Abstract: For using neural networks in safety critical domains, it is important to know if a decision made by a neural network is supported by prior similarities in training. We propose runtime neuron activation pattern monitoring - after the standard training process, one creates a monitor by feeding the training data to the network again in order to store the neuron activation patterns in abstract form. In operation, a classification decision over an input is further supplemented by examining if a pattern similar (measured by Hamming distance) to the generated pattern is contained in the monitor. If the monitor does not contain any pattern similar to the generated pattern, it raises a warning that the decision is not based on the training data. Our experiments show that, by adjusting the similarity-threshold for activation patterns, the monitors can report a significant portion of misclassfications to be not supported by training with a small false-positive rate, when evaluated on a test set.

Citations (70)

View on Semantic Scholar

Summary

The paper introduces a runtime monitoring technique that records neuron activation patterns during training to assess if new inputs deviate from learned behavior.
It employs Binary Decision Diagrams and Hamming distance expansions to efficiently represent and query activation patterns for robust anomaly detection.
The approach enhances safety by flagging out-of-pattern inputs in applications like autonomous driving and sensor fusion, signaling potential misclassifications.

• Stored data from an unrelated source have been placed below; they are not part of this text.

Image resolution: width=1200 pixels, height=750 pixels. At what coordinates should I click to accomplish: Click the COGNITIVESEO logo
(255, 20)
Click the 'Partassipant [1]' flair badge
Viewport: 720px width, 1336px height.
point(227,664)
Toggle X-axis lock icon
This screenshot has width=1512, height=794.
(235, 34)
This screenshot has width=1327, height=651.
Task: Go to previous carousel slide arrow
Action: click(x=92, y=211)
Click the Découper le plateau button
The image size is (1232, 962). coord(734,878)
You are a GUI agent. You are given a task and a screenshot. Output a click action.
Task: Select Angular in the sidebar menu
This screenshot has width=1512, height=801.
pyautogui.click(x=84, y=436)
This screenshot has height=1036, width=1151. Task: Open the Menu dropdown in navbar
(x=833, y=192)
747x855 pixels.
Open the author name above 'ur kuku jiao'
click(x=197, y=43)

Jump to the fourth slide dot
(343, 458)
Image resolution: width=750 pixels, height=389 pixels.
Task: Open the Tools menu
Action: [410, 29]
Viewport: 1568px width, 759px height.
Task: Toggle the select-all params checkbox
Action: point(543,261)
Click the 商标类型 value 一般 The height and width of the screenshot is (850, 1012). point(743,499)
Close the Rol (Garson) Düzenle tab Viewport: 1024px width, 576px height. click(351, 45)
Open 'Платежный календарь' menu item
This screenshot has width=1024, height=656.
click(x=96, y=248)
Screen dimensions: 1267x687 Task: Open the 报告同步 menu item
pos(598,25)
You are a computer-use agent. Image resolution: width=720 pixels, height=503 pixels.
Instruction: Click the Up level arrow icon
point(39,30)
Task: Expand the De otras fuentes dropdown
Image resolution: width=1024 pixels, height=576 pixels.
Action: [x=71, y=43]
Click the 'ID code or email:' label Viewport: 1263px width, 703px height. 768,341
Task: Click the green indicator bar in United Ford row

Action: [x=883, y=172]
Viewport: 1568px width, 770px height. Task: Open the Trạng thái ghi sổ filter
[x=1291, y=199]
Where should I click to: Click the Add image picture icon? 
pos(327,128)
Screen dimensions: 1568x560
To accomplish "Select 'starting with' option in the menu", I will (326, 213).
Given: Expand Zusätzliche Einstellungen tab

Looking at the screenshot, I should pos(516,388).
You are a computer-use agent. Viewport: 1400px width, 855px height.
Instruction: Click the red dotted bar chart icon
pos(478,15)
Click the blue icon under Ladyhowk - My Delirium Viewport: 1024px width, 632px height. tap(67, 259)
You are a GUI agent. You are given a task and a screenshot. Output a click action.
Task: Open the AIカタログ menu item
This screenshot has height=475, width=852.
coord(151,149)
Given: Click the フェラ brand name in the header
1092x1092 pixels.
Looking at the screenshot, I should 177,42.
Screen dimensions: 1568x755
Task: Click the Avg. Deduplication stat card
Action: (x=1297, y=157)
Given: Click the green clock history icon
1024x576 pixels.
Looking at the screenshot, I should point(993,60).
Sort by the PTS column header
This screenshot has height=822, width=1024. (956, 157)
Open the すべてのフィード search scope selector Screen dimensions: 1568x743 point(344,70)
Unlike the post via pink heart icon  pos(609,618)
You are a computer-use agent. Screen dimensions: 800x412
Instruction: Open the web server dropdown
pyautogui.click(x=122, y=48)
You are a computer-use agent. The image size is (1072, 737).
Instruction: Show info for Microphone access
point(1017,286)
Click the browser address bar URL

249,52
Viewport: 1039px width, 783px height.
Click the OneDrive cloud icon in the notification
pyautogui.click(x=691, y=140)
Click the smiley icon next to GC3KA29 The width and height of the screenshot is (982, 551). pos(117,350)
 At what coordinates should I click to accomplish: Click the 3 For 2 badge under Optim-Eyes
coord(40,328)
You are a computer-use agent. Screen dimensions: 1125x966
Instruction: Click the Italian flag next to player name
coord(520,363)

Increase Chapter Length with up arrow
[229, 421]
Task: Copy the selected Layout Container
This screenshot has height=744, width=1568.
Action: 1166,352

This paper (1809.06573) introduces a runtime monitoring technique for neural networks to determine if a decision is supported by patterns seen during training. This is particularly relevant for safety-critical applications like autonomous driving, where understanding when a network operates "outside its comfort zone" is crucial.

The core idea is to build a monitor by recording neuron activation patterns from a trained network on its training data. During operation, the monitor checks if the activation pattern of a new input is sufficiently "similar" to any pattern seen during training. If not, it raises a warning that the decision might be unreliable because the input's pattern is not represented in the training data's "comfort zone."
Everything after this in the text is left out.